- _YOUR GOAL_
Rewrite the rows starting at the line with "This screenshot has width=418, height=281." and ending at the line with "I will 335,95.", swapping "package" for "bundle" and leaving everything else as it is.

- _DATA LINES_
★ ★ ★ ★ ★ ★ ★

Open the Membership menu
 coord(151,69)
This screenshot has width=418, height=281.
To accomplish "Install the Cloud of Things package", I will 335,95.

★ ★ ★ ★ ★ ★ ★

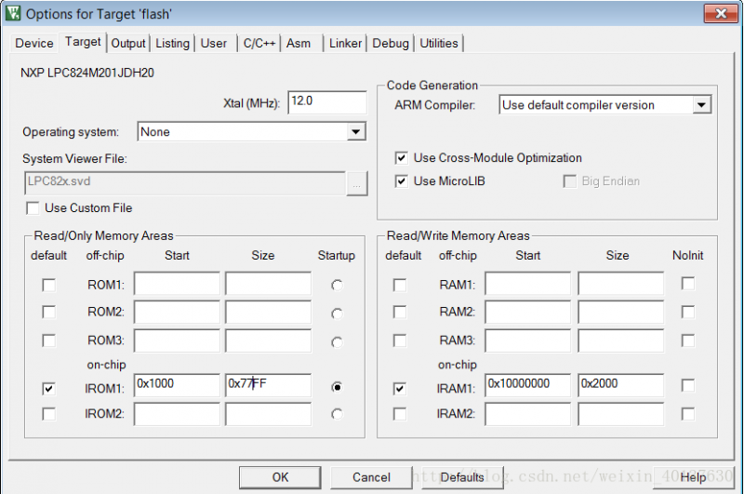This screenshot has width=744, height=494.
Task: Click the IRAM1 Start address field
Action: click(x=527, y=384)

★ ★ ★ ★ ★ ★ ★

- _THE REPLY_
This screenshot has width=418, height=281.
To accomplish "Install the Cloud of Things bundle", I will 335,95.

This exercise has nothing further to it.